Merimde's pottery, while technically advanced for its time, was plain and practical, "a theme which sets apart this and later Delta sites from the ornament-ridden and display-oriented culture of Upper Egypt.3 The technological differences between the two regions were most conspicuous in the tools employed, particularly for husbandry and agriculture. Such tools were then absent from Stone-Age Upper Egypt. "The site was originally settled by a people intimately familiar with the mixed herding and crop-raising techniques that dominated the Middle Eastern and Levantine worlds for two thousand years."4 The cultivation of grain crops like wheat and barley and useful plants like flax were all foreign to and entirely unknown in Egypt until that time. The cultivation of Levantine and Mesopotamian domesticated grains was introduced into Africa in a proliferation of gezirat villages such as that of the Merimdens.

The natives of Upper Egypt had not yet learned to farm. The arable enclaves along the Nile were not being cultivated. The natives sustained themselves by hunting, gathering, and raiding their neighbors.

The Fayoum Basin

A second important region of Pre-Dynastic settlement of the Asiatics was the Fayoum basin, a natural oasis. The surfacing of underground waters formed a substantial lake in this great depression far from the Nile in the heart of the desert southwest of the Delta. The Fayoum area accom-modated agricultural settlements with the same cultural attributes of the hillock villages in the Delta.

image of a map

Several sites north of the ancient lake, then called Lake Moeris and now known as Lake Karoun, were explored by Gertrude Caron-Thompson and her geologist colleague Elinor Gardner in the winters of 1924-25 and 1925-26. The site Ms Gardner designated "Fayoum A" produced artifacts markedly dissimilar from those of the surrounding indigenous Saharan cultures as well as from those of Upper Egypt. The conduct of farming and husbandry underlined the unmistakable difference between the lifestyles of these peoples and those of the indigenous Africans.

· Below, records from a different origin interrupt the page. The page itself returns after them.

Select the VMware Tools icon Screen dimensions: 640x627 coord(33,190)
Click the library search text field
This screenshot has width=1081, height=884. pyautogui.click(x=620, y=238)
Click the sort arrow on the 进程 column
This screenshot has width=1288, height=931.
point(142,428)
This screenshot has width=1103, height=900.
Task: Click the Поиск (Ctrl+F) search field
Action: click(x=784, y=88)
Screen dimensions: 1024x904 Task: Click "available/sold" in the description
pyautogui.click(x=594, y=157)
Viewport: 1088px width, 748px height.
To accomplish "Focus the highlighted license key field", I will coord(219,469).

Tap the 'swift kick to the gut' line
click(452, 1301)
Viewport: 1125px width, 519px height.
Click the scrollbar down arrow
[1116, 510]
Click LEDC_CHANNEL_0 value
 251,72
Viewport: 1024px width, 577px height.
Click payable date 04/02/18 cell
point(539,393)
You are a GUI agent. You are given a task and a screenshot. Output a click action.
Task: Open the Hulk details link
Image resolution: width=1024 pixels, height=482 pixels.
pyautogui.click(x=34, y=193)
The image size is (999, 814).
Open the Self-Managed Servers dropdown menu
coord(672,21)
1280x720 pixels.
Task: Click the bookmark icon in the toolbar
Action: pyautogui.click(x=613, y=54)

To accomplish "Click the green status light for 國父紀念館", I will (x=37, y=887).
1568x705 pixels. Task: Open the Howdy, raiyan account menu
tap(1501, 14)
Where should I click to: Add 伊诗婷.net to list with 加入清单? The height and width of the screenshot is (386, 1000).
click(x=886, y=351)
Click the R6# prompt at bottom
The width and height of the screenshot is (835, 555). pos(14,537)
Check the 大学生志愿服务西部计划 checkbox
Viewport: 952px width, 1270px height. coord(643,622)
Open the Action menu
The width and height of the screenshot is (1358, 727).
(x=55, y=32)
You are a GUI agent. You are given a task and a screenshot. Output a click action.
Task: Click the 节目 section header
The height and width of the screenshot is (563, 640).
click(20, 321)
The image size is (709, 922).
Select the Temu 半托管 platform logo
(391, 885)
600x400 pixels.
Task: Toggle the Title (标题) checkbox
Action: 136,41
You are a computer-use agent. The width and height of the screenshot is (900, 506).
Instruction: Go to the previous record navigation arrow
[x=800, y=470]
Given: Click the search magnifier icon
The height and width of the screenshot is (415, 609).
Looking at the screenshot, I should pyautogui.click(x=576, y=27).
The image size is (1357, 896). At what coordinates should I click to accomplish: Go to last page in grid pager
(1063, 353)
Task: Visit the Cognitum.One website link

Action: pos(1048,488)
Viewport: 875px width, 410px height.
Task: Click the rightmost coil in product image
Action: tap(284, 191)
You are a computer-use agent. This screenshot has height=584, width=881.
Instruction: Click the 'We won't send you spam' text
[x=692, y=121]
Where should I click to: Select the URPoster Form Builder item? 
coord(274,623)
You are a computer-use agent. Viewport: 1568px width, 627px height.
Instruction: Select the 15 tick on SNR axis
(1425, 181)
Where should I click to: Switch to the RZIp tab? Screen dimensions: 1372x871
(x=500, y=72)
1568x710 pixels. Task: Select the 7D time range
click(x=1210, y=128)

Grains of emmet wheat and six-row barley filled many of the sunken silos that clustered on the high ground overlooking the village. Both of these plants are Middle Eastern domesticates and their presence in fully developed form in Fayoum A underscores the speed with which Neolithic economy moved into Egypt during the middle of the Neolithic Subpluvial (ca. 5000 B.C.). Not only Middle Eastern plants, but domesticated animals abounded in Fayoum A sites, including sheep or goat, cattle and pig.... Contacts with other lands are attested by objects like pierced marine shells from both the Mediterranean and Red Seas.5

The cultivation of the six-row barley referred to requires a large amount of water and therefore such domesticated crops could not have been developed in Upper Egypt. In contrast, an early example of this variety of barley was identified at the Mesopotamian site of Ali Kosh, where it was dated to ca. 6000 B.C.E. The grain became widely cultivated in the Land of the Twin Rivers after 5500 B.C.E. with the proliferation of irrigation systems.6

These and other equally Asiatic plants and animals that appear both in the Delta and the Fayoum through the next thousand years render unambiguous testimony to the Asiatic contribution to Egypt of the two facets of civilization, husbandry and agronomy. In an article in the journal Science, F. Wendorf compared the indigenous Paleolithic culture with that of the Fayoum A culture that displaced it. He found the differences so gross as to affirm that the new population of Asiatic peoples installed a cultural foundation in Lower Egypt on which all subsequent Egyptian civilization was based.7

El Omari; The Asiatics Move Upstream

During the Naqada period the Asiatic communities of Lower Egypt began to spread upstream (southward). Several groups of farming communities were established just below modern Cairo. In 1924 a young Egyptian mineralogist, Amin el Omari, discovered the ruins of such a community in the periphery of his home town, Helwan, about twenty-three kilometers south of Cairo. Tragically, the youthful scientist died shortly thereafter. The town, and other such villages found in the region thereafter were named after him - Omari A, B, and C, as was the culture they represented.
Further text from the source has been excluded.